Steamed artichokes take around 45 minutes, but the process results in tender, deep green vegetables that aren't watery or mushy. The artichokes are held above 1 to 2 inches of boiling water in a steamer basket throughout the cooking process. Their color brightens the closer they are to being done. Just like boiled artichokes, using a skewer to check tenderness provides the best guide to determine if they are done.
You can prepare artichoke hearts by cooking the whole artichoke by boiling or steaming, then cutting out the heart, or by removing the leaves and only cooking the heart and stem by boiling or steaming. If you first prepare the whole artichoke, use the same times and tenderness checking methods as you would for serving a whole artichoke. The hearts cook more quickly if you remove the leaves first, and can finish cooking within 20 to 30 minutes using either method.

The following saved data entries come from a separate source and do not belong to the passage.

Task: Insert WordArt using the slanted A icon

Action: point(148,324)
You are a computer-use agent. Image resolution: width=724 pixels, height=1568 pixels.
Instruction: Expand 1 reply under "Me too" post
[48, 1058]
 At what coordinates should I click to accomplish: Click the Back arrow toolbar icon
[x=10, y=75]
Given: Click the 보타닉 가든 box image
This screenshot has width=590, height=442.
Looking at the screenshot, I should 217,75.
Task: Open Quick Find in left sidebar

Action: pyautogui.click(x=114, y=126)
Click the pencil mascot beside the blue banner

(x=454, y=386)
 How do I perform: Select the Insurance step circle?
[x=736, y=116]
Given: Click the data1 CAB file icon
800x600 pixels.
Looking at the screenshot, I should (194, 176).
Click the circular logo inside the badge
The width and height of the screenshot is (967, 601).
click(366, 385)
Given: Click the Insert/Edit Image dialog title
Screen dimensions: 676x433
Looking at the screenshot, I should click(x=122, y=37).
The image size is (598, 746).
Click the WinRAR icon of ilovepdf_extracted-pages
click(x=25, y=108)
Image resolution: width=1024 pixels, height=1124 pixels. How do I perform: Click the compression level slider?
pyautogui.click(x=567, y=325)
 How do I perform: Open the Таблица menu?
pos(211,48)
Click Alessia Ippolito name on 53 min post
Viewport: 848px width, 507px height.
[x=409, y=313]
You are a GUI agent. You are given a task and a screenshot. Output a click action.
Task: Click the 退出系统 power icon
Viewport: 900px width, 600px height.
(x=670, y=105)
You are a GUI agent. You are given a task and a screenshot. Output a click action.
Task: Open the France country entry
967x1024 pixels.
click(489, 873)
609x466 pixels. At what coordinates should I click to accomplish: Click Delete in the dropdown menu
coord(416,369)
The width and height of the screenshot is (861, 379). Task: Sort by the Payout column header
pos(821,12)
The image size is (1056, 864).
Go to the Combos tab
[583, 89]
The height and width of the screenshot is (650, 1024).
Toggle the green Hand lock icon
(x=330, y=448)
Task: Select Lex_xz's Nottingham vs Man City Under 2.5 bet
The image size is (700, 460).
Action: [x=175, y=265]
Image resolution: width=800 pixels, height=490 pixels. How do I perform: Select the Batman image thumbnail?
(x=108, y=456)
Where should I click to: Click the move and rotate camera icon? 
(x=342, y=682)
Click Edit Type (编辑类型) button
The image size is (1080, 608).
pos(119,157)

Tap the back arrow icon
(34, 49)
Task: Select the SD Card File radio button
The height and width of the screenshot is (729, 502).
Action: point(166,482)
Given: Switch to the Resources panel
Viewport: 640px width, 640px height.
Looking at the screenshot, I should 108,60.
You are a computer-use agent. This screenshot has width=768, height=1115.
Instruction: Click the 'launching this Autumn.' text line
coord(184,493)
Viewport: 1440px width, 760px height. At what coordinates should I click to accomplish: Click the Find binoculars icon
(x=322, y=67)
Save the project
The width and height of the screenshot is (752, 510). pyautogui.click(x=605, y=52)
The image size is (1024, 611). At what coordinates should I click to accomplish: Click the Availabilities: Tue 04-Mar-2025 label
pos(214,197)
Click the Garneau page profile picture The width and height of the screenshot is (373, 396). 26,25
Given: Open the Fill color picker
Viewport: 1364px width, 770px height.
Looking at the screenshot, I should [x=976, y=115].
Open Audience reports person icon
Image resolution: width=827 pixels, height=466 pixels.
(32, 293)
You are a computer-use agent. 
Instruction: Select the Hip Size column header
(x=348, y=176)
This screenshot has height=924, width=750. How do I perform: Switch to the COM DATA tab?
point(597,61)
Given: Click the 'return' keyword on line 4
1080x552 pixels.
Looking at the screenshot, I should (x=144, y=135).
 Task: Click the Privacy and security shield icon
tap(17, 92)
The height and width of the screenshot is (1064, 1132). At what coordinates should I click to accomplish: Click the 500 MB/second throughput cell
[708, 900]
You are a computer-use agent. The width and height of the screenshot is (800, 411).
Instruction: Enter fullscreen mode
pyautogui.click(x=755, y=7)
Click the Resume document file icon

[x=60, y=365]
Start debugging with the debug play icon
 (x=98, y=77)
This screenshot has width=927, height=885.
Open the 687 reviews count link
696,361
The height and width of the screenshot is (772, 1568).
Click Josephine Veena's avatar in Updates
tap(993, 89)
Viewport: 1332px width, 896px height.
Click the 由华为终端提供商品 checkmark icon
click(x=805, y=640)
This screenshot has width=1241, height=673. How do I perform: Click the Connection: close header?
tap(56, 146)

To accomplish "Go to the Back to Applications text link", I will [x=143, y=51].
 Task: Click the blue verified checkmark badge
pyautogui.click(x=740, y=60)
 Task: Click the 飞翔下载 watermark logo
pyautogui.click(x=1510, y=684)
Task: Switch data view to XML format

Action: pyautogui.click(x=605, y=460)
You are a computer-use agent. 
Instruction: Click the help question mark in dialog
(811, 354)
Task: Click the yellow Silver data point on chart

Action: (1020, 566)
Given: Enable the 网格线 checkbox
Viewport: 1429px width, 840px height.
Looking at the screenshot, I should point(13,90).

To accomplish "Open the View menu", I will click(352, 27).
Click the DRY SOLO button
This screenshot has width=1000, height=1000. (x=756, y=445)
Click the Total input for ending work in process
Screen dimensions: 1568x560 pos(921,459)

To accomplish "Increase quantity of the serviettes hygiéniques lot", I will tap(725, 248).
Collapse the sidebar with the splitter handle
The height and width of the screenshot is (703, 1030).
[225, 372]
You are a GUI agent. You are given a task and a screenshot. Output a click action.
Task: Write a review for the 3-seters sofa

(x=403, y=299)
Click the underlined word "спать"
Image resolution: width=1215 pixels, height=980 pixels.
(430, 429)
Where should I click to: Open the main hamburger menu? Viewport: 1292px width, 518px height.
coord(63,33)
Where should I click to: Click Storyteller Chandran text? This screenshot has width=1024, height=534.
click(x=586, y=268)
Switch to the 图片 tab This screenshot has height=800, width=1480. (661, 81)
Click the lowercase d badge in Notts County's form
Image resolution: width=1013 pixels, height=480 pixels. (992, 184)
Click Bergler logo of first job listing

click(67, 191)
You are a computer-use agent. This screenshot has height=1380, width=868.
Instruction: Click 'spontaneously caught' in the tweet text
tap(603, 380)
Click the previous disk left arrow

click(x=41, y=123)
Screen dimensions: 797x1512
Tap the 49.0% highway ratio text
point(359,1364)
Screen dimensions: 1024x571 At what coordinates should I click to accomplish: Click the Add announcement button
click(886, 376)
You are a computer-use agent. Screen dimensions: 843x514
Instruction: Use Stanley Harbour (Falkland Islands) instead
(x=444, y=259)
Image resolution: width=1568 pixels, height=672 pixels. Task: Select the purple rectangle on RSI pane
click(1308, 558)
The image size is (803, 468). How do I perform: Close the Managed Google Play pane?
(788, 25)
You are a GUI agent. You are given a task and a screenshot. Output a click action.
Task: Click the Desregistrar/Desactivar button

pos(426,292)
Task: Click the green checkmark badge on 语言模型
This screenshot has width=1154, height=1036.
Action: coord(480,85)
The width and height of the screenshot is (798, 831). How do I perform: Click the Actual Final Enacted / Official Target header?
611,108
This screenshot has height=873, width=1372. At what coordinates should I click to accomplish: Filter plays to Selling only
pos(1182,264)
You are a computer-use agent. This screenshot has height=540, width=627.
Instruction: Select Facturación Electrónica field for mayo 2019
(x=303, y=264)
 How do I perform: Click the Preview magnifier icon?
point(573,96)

Removing the fibrous, inedible choke first can help speed cooking and shave 10 minutes off the cooking time. Trim off the top of the artichoke, the bottom of the stem, and snip off the pointed tips of each leaf. Slice the artichoke in half and scoop out the choke with a melon baller before boiling or steaming. If you want to serve whole artichokes, use a small melon baller to scoop the choke out from the bottom center of the stem. The choke is tough and sometimes difficult to remove before cooking, but it scoops out easily if you cook the artichokes until they are done.